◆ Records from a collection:
[Start of Attachment]
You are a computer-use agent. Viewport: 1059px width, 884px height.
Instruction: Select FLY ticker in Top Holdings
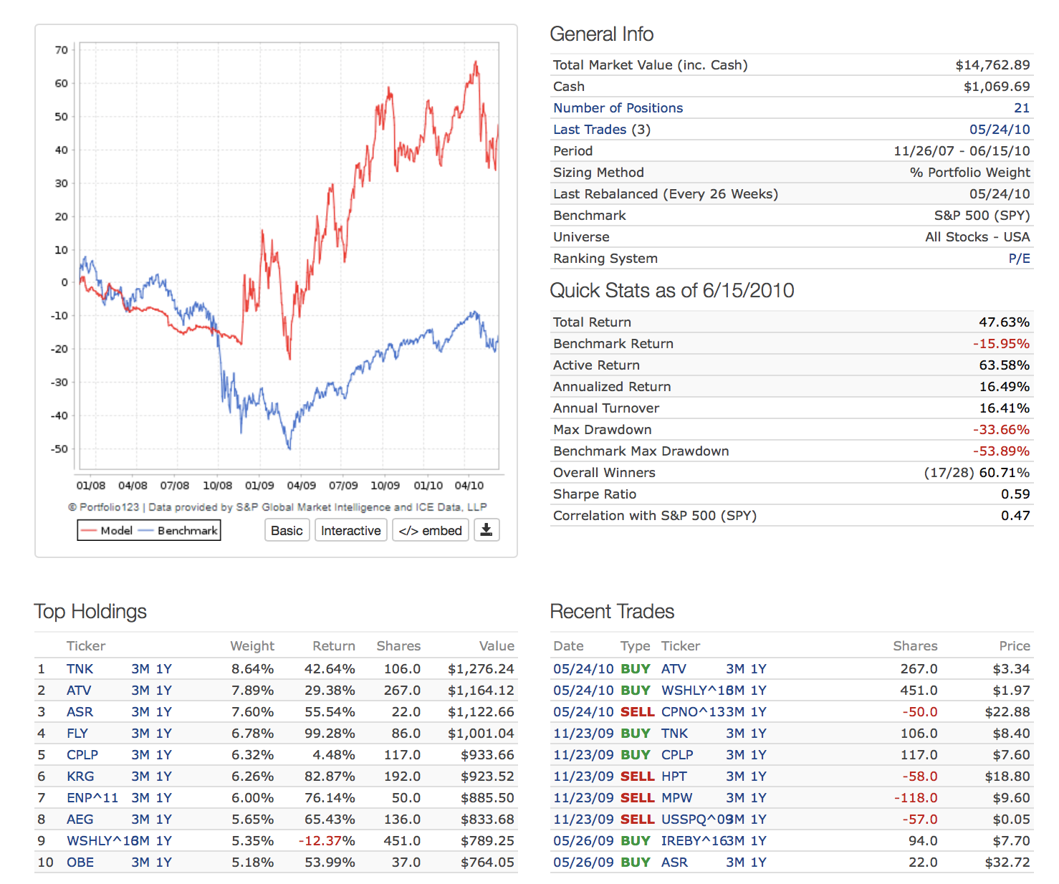point(77,734)
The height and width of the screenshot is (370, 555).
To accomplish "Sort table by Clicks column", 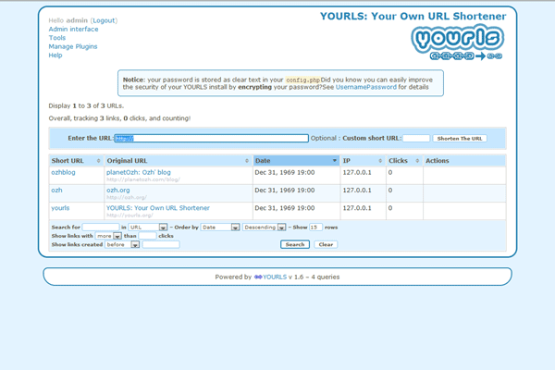I will [403, 161].
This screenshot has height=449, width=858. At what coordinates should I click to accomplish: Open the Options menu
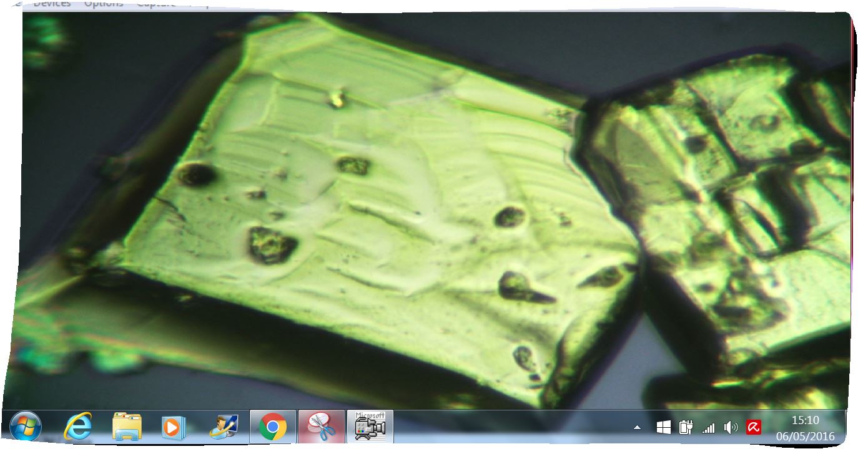[104, 4]
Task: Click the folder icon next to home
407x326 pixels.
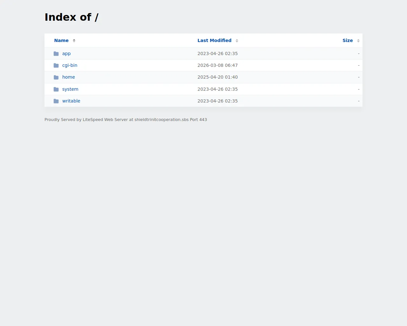Action: (56, 77)
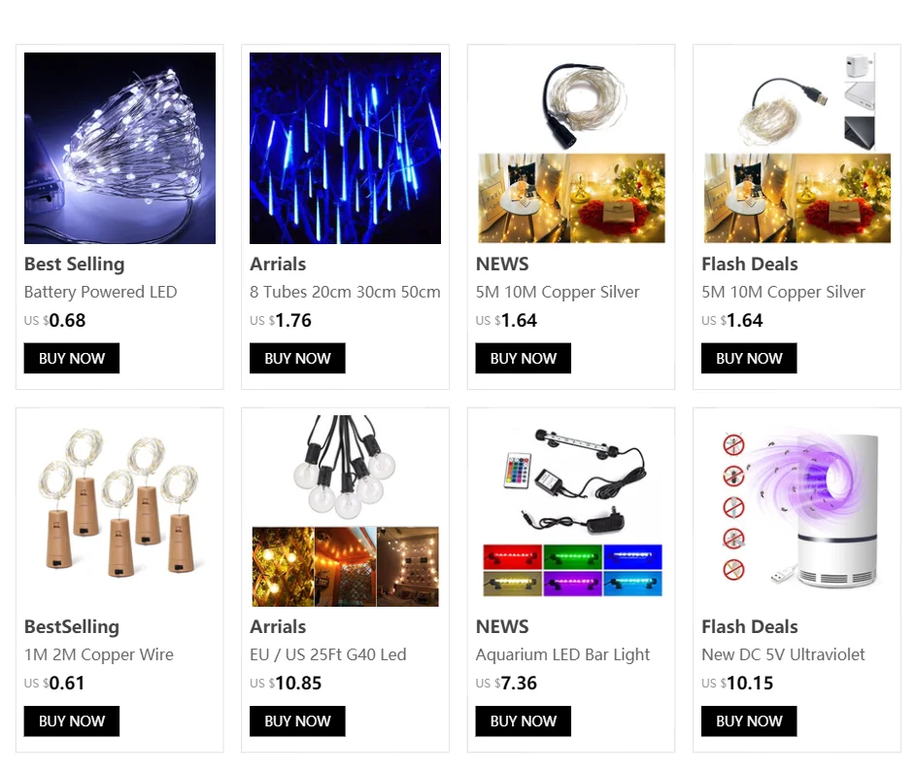Click Buy Now under NEWS 5M 10M Copper Silver
Image resolution: width=916 pixels, height=775 pixels.
(523, 358)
[End of Attachment]
◆ What to work on: Omit the pictures. Write out exactly the lines from the one containing "Task: Click the folder icon next to home" through the last line of the entries, both of them included.

◆ Solution for this exercise:
Task: Click the folder icon next to home
407x326 pixels.
Action: (56, 77)
Click Buy Now under NEWS 5M 10M Copper Silver
Image resolution: width=916 pixels, height=775 pixels.
(523, 358)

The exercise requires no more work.